UU Cipta Kerja juga mengubah ketentuan kepemilikan modal industri alat utama sebagaimana diatur dalam UU Inhan yang menyebutkan bahwa ”kepemilikan modal atas industri alat utama seluruhnya dimiliki oleh negara”. Ketentuan ini diubah melalui Pasal 74 Angka 4 Ayat (1) UU Cipta Kerja bahwa kepemilikan modal atas industri alat utama yang sebelumnya seluruhnya dimiliki negara menjadi dimiliki BUMN dan BUMS dengan persetujuan Menteri Pertahanan.
Selain itu, UU Cipta Kerja kluster pertahanan juga membuka ruang yang sangat besar untuk terlibatnya pihak asing di sektor pertahanan dengan diperbolehkannya penanaman modal asing dalam industri pertahanan Indonesia.

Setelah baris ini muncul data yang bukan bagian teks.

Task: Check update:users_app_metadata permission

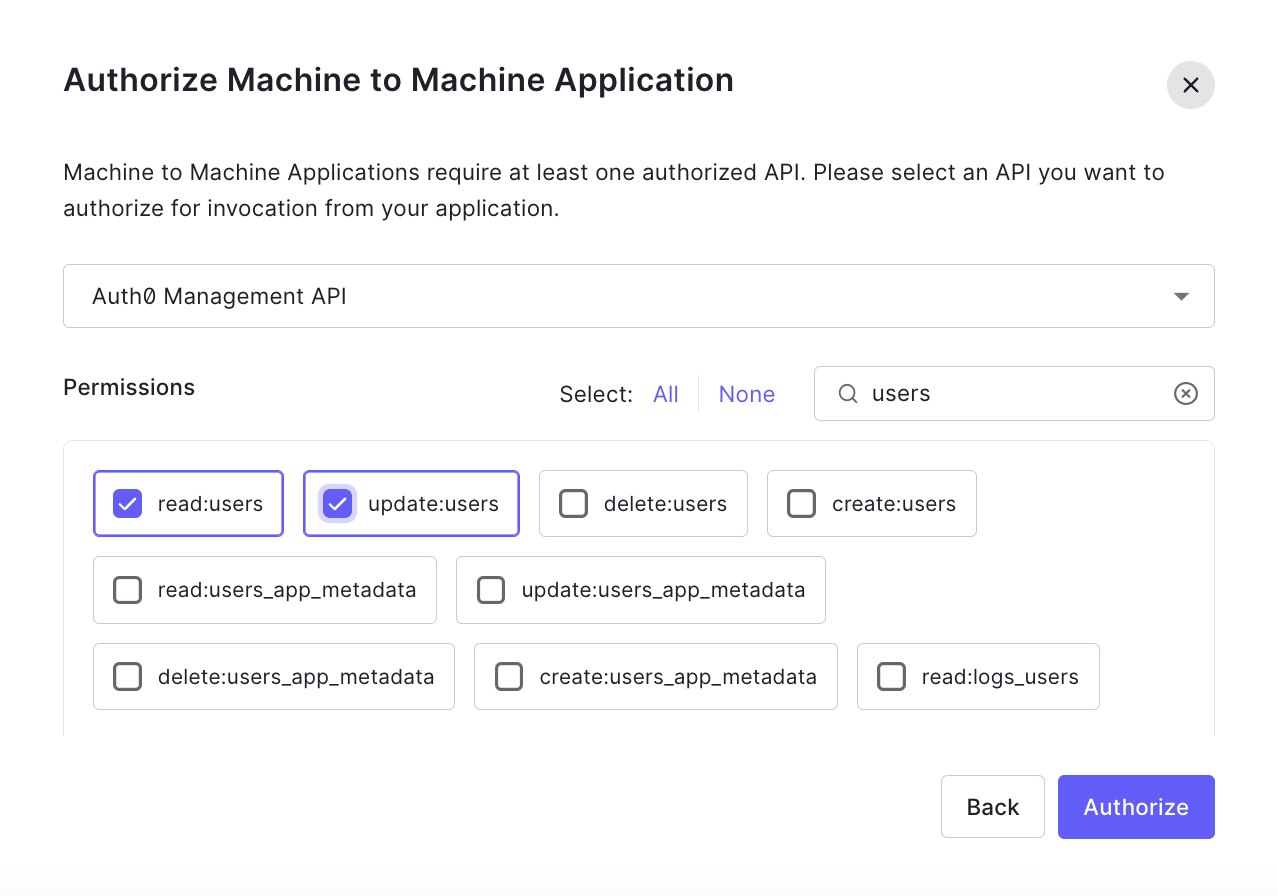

Hal ini terlihat di Pasal 77 UU Cipta Kerja yang mengubah Pasal 12 UU No 25 Tahun 2007 tentang Penanaman Modal yang mengategorikan bidang usaha produksi senjata, mesiu, alat peledak, dan peralatan perang sebagai ”bidang usaha yang tertutup bagi penanam modal asing”.

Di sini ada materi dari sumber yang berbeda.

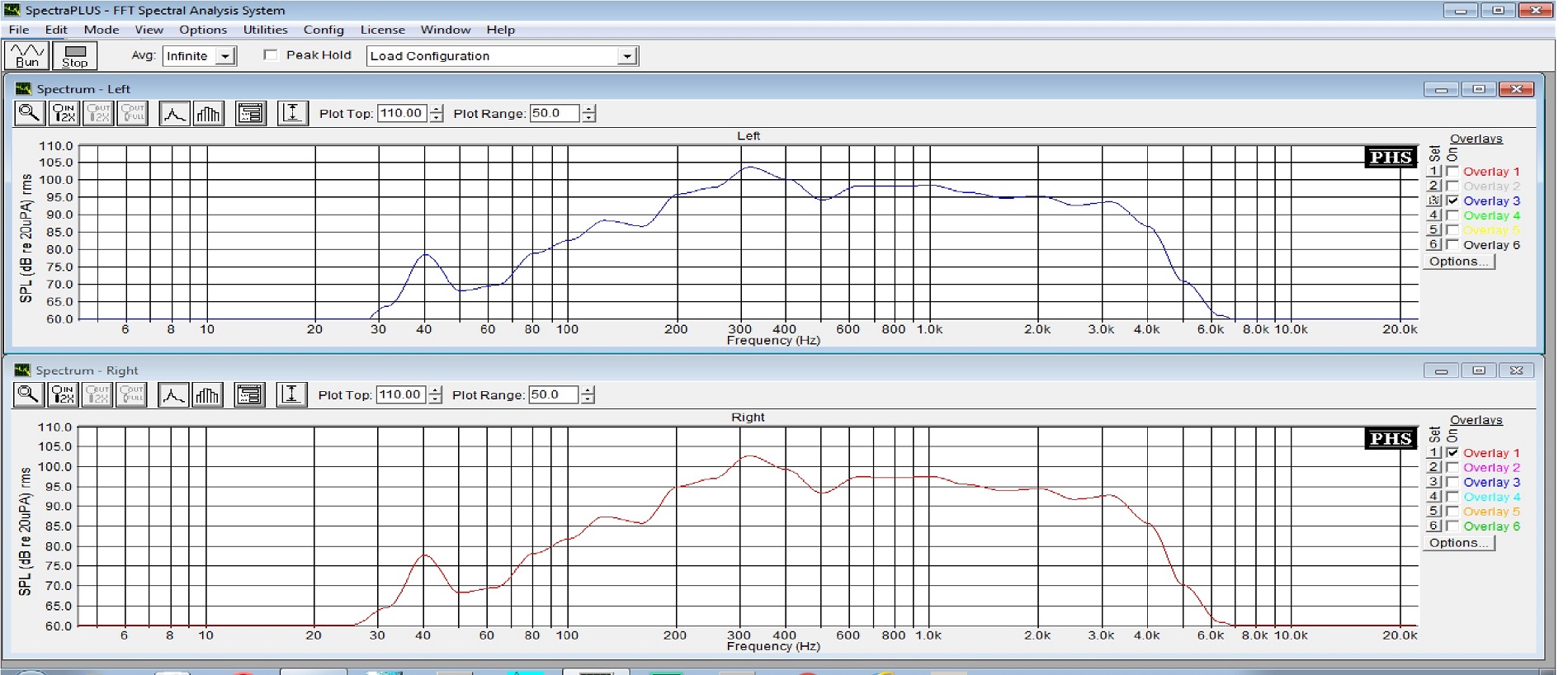Click the Run button with waveform icon

point(26,55)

Ketentuan ini kemudian diubah di UU Cipta Kerja dengan Pasal 77 bahwa bidang usaha produksi senjata, mesiu, alat peledak, dan peralatan perang tidak lagi dikategorikan sebagai ”bidang usaha yang tertutup bagi penanam modal asing” dan dengan demikian terbuka untuk penanaman modal asing.
UU (omnibus law) Cipta Kerja kluster bidang pertahanan jauh dari semangat untuk membangun kemandirian pertahanan sebagaimana dicita-citakan Presiden. Kluster bidang pertahanan ini semangatnya ingin melakukan liberalisasi sektor pertahanan yang akan memiliki dampak serius bagi industri strategis pertahanan yang dikelola oleh negara.

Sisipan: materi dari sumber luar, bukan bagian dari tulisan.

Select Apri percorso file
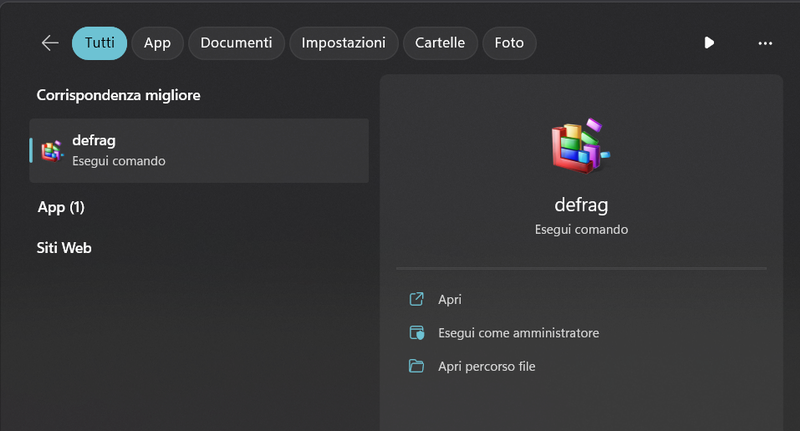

Potensi perburuan rente dalam bisnis alutsista kian terbuka dengan disahkannya omnibus law.
Pemberian kewenangan yang luas kepada swasta menyiratkan adanya kepentingan untuk mengambil keuntungan dari pengelolaan alutsista di Indonesia. Potensi perburuan rente dalam bisnis alutsista kian terbuka dengan disahkannya omnibus law.
Fungsi KKIP
Selain itu, fungsi KKIP di UU (omnibus law) Cipta Kerja juga dipangkas. Di UU Inhan, salah satu fungsi KKIP adalah menetapkan kebijakan pemenuhan kebutuhan alat peralatan pertahanan dan keamanan (Pasal 21 UU Inhan). Dengan omnibus law sebagaimana diatur di Pasal 74 Ayat (2), KKIP tak lagi memiliki kewenangan menetapkan kebijakan pemenuhan kebutuhan alat peralatan pertahanan dan keamanan.
Padahal, mengacu Pasal 22 UU Inhan, Ketua KKIP adalah Presiden. Lantas, siapa yang memiliki kewenangan untuk menetapkan kebijakan pemenuhan kebutuhan alat peralatan pertahanan dan keamanan, sementara di omnibus law tak dijelaskan siapa yang akan mengambil alih peranan itu. Sepertinya, peranan ini akan dipegang Menteri Pertahanan.
Pengelolaan alutsista di Indonesia masih minim transparansi dan akuntabilitas. Minimnya kewenangan lembaga independen, seperti KPK, dalam memonitor dan mengawasi persoalan pengadaan alutsista membuat proses pengadaannya rawan penyimpangan. Lalu, untuk kepentingan siapa UU (omnibus law) Cipta Kerja sektor pertahanan ini dibuat?